By Z. Guinaudeau, J. E. Harris

Serif Books

Copyright © 1964 Z. Guinaudeau
All rights reserved.
ISBN: 978-1-909150-20-1



In the street the burning June sun is at its zenith. There is constant noise and movement on all sides. Cries of 'Balek, balek'; buying, selling, discussing; children pushing and crying; great jars of oil being carried home; donkeys stumbling along; proud, distant students passed by hurrying craftsmen; mingled smells – spices, oil, jasmine and orange blossom, remains of stale vegetables and datura. Thick dust makes a hell of the hot, crowded street.

At last the quiet passage where our host's son awaits us. The open door casts a deep, cool shadow. In one corner a mule; a few spongers up from the country chat hopefully with the door-keeper over a glass of mint tea.

A rapid walk down a narrow corridor then suddenly, after a sharp turn, the oasis, an impression of space, calm, the pure light of the great patio. Mosaics and a marble fountain, whitewashed arches, the white robes of our host. An aristocratic home where the only discreet note of colour is given by the zellijes or coloured tiles.

Led by the master of the house, we advance, relaxed and at ease. Impressions: glances from the windows above, children held back in a corner by the black nurse, young women from the south, a mass of bright colours flying towards the kitchen.

The room where we are installed is long, decorated with mosaics, the ceiling coloured, the mattresses covered with brocade, the cushions embroidered in gold. On shelves facing the high door there are many clocks, all silent; chinaware; vases, Victorian or Louis Philippe, filled with paper flowers. In one corner a brass four-poster bed, throne of cushions and mattresses! In contrast to the patio, a riot of daring colours and riches.
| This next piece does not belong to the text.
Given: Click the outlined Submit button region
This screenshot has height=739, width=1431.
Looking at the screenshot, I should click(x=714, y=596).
Conversation: polite formulas, health and the weather.

Before us, silently on bare feet, a ballet of young women, flowers behind their ears, skirts tucked up, hips tightly swathed in their striped cotton dresses, lays down in the patio, in front of the entrance to the dining-hall, the great dishes kept hot in their copper bowls with pointed covers.
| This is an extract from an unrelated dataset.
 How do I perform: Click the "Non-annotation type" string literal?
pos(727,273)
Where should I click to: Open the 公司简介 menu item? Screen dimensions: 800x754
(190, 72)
Two servants at each angle of the painted door, caryatids beneath the raised silken curtains, wait for the master to clap his hands discreetly before beginning the ceremony of the feast.

Across the carpet the low inlaid table is wheeled towards us and we take our places on the mattresses round it after a ewer has been taken round and a trickle of perfumed water poured over three fingers of the right hand.
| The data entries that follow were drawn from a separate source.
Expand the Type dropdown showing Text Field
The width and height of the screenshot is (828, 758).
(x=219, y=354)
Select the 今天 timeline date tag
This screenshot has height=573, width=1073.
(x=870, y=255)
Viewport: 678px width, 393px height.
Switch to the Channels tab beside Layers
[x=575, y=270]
Seated on a cushion in the corner the master looks on. It is one of the sons of the house standing in the doorway who watches over the protocol, the changing of the dishes, water, bread. Everyone spreads a thick towel over his knees.

Yacout with arched back brings in the bistilla, flaky spiced pastry, frosty with sugar, shaded with cinnamon, in a huge china dish. 'Bsmillah.' Refined and delicate, food for the gods, it is very true that the civilisation of a people can be judged by its cooking.

With thumb, forefinger and the middle finger of the right hand take a piece of stuffing or a pigeon wing from under the golden crust. Lay the clean picked bones on the table. Finally, attack the pastry which melts in the mouth with its sugar and cinnamon. Before each guest the space becomes bigger, the gesture from the dish to the lips slower, the appetite calmer, allowing for the dishes which are to follow.

A discreet snap of the fingers, in the twinkling of an eye the bistilla disappears, leaving the debris of bones scattered over the table. Half a ksra is placed before each guest. Then Yacout brings in the choua, that rather insipid steamed mutton happily seasoned with cumin which rests the palate after the extraordinary spices of the previous dish. With three fingers the guest of honour searches under the shoulder blade and offers me the tenderest morsel ...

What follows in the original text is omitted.